Durante 2020, Benjamín se preparó para rendir libre en la Ciudad de Buenos Aires, una de las pocas jurisdicciones que habilitan el examen. No tuvo demasiadas dificultades: ante un tribunal, en una escuela pública porteña, se sacó 100 sobre 100.
Su mamá, Soledad, solicitó de inmediato la aprobación del documento. Pasaron los meses, decenas de reclamos y mails, y la respuesta nunca llegó. El 1 de marzo, al inicio del ciclo lectivo, la inspectora llamó al colegio y quedaron en que, por ahora, ingresara a tercer grado tal como le correspondía. Pero el 8 de junio, ya con medio año cursado, llegó la respuesta oficial.
El revés oficial y la reacción de la familia
El caso de Benjamín es, quizás, el más avanzado a nivel jurídico pero no el único. Cientos de chicos con altas capacidades intelectuales sufren los obstáculos de un sistema que desconoce la propia Ley de Educación Nacional, que en su artículo 93 los ampara: “Las autoridades educativas jurisdiccionales organizarán o facilitarán el diseño de programas para la identificación, evaluación temprana, seguimiento y orientación de los/as alumnos/as con capacidades o talentos especiales y la flexibilización o ampliación del proceso de escolarización”, dice.

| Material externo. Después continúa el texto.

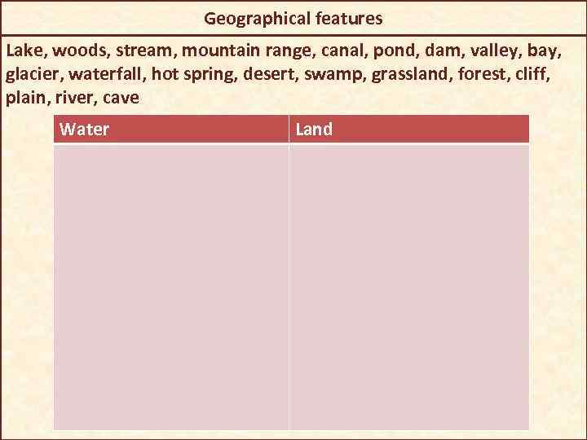587x440 pixels.
Task: Select the word "stream" in the list
Action: tap(147, 51)
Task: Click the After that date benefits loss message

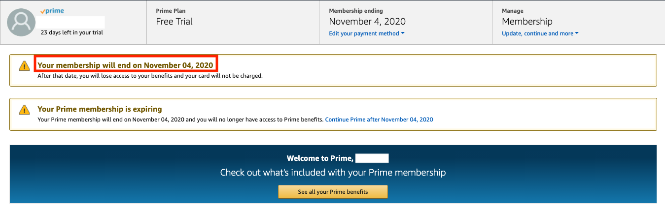Action: (x=150, y=76)
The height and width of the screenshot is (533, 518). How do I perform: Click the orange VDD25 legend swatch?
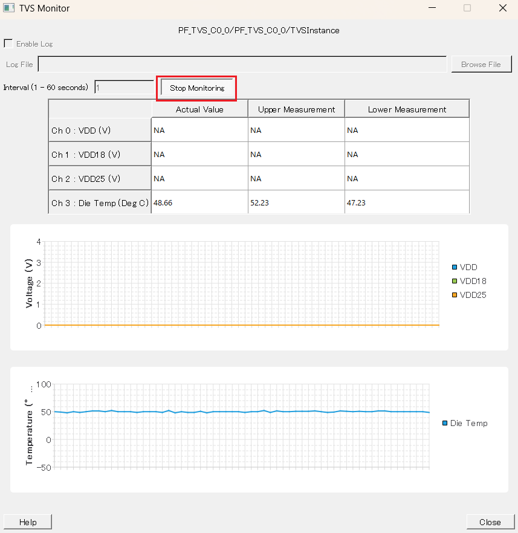pyautogui.click(x=455, y=295)
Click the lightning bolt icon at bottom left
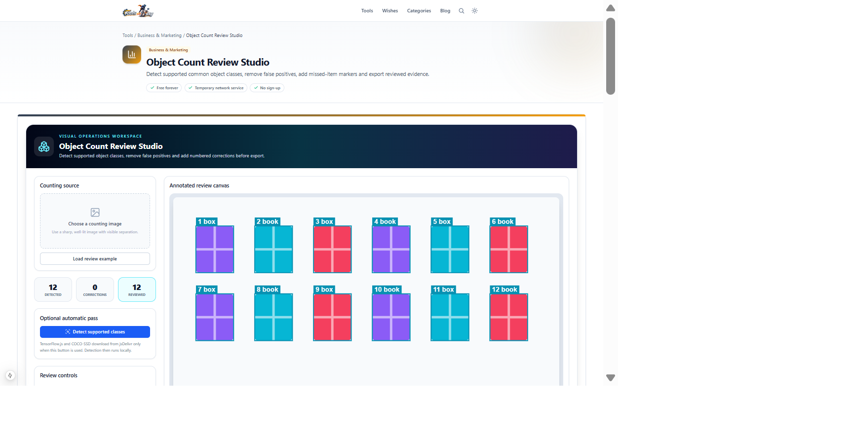853x434 pixels. 10,375
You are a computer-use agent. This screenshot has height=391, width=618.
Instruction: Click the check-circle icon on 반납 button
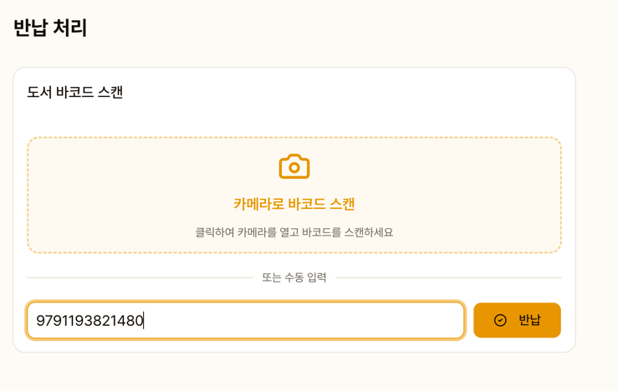click(500, 320)
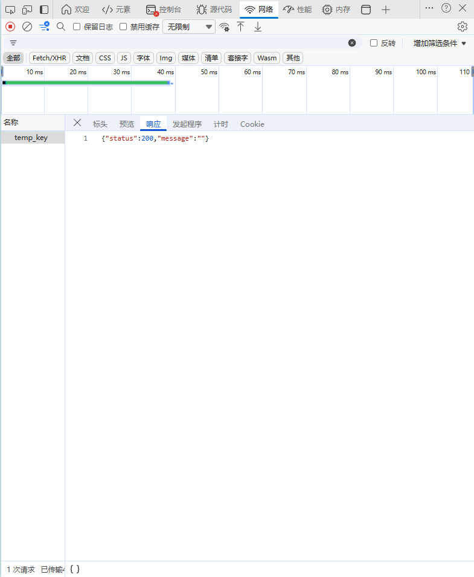Open the more tools plus button
The image size is (474, 577).
(386, 10)
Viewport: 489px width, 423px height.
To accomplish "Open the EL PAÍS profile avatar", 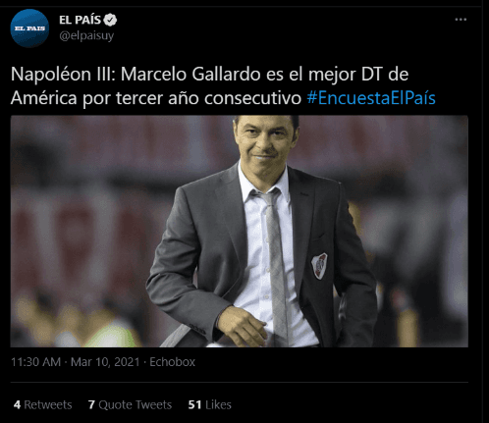I will point(29,28).
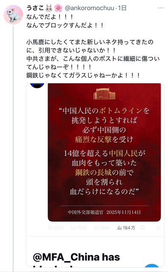Screen dimensions: 168x272
Task: Enlarge the red quoted statement image
Action: coord(104,152)
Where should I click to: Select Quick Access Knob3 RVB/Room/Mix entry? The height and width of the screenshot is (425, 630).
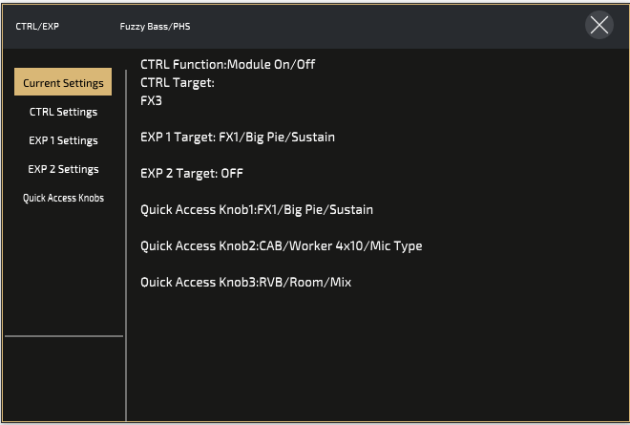coord(245,282)
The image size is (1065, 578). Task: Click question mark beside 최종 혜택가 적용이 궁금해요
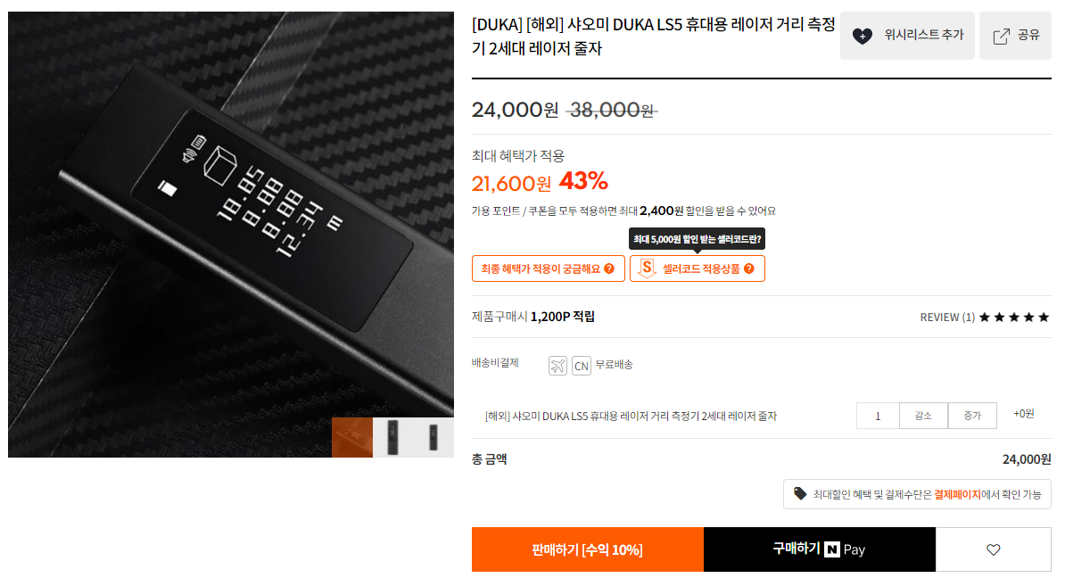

El 8 de junio finalmente la DIEGEP envió una nota sin número de expediente ni firma, en la que informaba que el certificado de CABA, que debería ser válido en todo el país, no alcanzaba para permitirle acelerar un grado. Tres días después la familia tuvo una reunión con Valeria Trajtenberg, la jefa de inspectores de la región I, en la que se les repitió que las normas eran “rígidas” y que el niño estaba obligado a pasar los seis años previstos en el plan de estudios en el nivel primario, que no había posibilidad de adelantarlo.
“El otro día Benja me dijo: ‘Si no van a valorar lo que hice, no voy más a la escuela’. Por más que tenga facilidad, abarcó dos años en uno, hizo paralelamente las tareas de primer y segundo grado, y rindió libre el examen. Él ya no quiere que lo muevan más de curso. Cuando por fin se siente contenido, otra vez vuelve a afrontar lo que para él es un calvario”, comentó la madre.
En medio de la disputa legal se da un hecho curioso. El año pasado, por la suspensión prolongada de las clases presenciales, los chicos de todo el país pasaron de grado sin haber rendido las materias. Con Benjamín sucede todo lo contrario: sí acreditó los aprendizajes, pero no le permiten promocionar.
La familia considera que se están vulnerando sus derechos. En los próximos días presentarán un amparo para que pueda matricularse en tercer grado, el curso que le corresponde. Para los padres, hay una mezcla de ineficiencia, de burocracia absurda y de tintes políticos detrás de la decisión. “Recibieron un documento, el diágnostico de altas capacidades, convalidado por el mismo ministerio pero de la gestión anterior. Un poco no saben y otro poco no quieren ejecutarlo”, piensan.